> _What is required_
Give the entries again, precisely as they were written.
··· Provided entries
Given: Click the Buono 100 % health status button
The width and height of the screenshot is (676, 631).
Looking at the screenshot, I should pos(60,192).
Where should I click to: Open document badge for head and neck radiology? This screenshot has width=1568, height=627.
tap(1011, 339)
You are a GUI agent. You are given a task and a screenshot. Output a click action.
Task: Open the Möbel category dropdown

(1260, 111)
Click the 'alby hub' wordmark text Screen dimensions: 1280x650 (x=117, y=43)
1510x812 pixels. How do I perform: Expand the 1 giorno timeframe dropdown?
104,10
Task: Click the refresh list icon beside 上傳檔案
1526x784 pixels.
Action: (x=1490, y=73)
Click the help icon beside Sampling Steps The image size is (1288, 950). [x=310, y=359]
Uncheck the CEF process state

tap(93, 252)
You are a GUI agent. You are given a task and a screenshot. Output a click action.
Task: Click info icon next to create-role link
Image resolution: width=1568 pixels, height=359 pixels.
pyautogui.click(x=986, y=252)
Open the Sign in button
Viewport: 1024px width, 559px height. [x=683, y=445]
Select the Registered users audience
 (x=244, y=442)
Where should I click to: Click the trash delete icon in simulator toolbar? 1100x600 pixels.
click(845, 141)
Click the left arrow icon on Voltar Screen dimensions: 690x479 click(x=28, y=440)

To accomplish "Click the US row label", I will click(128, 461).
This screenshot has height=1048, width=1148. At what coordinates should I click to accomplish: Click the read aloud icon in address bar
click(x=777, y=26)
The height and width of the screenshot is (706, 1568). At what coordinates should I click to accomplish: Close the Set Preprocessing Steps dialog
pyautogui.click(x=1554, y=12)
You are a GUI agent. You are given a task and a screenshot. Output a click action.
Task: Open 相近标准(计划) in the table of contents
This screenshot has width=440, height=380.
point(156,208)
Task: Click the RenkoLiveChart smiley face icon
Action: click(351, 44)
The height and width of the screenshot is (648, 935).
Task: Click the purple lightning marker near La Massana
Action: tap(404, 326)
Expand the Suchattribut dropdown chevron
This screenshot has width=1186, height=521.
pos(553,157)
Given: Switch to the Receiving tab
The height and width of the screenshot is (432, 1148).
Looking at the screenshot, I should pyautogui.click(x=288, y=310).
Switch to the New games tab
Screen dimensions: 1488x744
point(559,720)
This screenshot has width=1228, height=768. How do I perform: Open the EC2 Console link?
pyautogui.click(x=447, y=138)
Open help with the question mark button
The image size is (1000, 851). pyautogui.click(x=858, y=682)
······
> _Solution for this task_
Given: Click the Buono 100 % health status button
The width and height of the screenshot is (676, 631).
Looking at the screenshot, I should pos(60,192).
Where should I click to: Open document badge for head and neck radiology? This screenshot has width=1568, height=627.
tap(1011, 339)
You are a GUI agent. You are given a task and a screenshot. Output a click action.
Task: Open the Möbel category dropdown

(1260, 111)
Click the 'alby hub' wordmark text Screen dimensions: 1280x650 (x=117, y=43)
1510x812 pixels. How do I perform: Expand the 1 giorno timeframe dropdown?
104,10
Task: Click the refresh list icon beside 上傳檔案
1526x784 pixels.
Action: (x=1490, y=73)
Click the help icon beside Sampling Steps The image size is (1288, 950). [x=310, y=359]
Uncheck the CEF process state

tap(93, 252)
You are a GUI agent. You are given a task and a screenshot. Output a click action.
Task: Click info icon next to create-role link
Image resolution: width=1568 pixels, height=359 pixels.
pyautogui.click(x=986, y=252)
Open the Sign in button
Viewport: 1024px width, 559px height. [x=683, y=445]
Select the Registered users audience
 (x=244, y=442)
Where should I click to: Click the trash delete icon in simulator toolbar? 1100x600 pixels.
click(845, 141)
Click the left arrow icon on Voltar Screen dimensions: 690x479 click(x=28, y=440)

To accomplish "Click the US row label", I will click(128, 461).
This screenshot has height=1048, width=1148. At what coordinates should I click to accomplish: Click the read aloud icon in address bar
click(x=777, y=26)
The height and width of the screenshot is (706, 1568). At what coordinates should I click to accomplish: Close the Set Preprocessing Steps dialog
pyautogui.click(x=1554, y=12)
You are a GUI agent. You are given a task and a screenshot. Output a click action.
Task: Open 相近标准(计划) in the table of contents
This screenshot has width=440, height=380.
point(156,208)
Task: Click the RenkoLiveChart smiley face icon
Action: click(351, 44)
The height and width of the screenshot is (648, 935).
Task: Click the purple lightning marker near La Massana
Action: tap(404, 326)
Expand the Suchattribut dropdown chevron
This screenshot has width=1186, height=521.
pos(553,157)
Given: Switch to the Receiving tab
The height and width of the screenshot is (432, 1148).
Looking at the screenshot, I should pyautogui.click(x=288, y=310).
Switch to the New games tab
Screen dimensions: 1488x744
point(559,720)
This screenshot has width=1228, height=768. How do I perform: Open the EC2 Console link?
pyautogui.click(x=447, y=138)
Open help with the question mark button
The image size is (1000, 851). pyautogui.click(x=858, y=682)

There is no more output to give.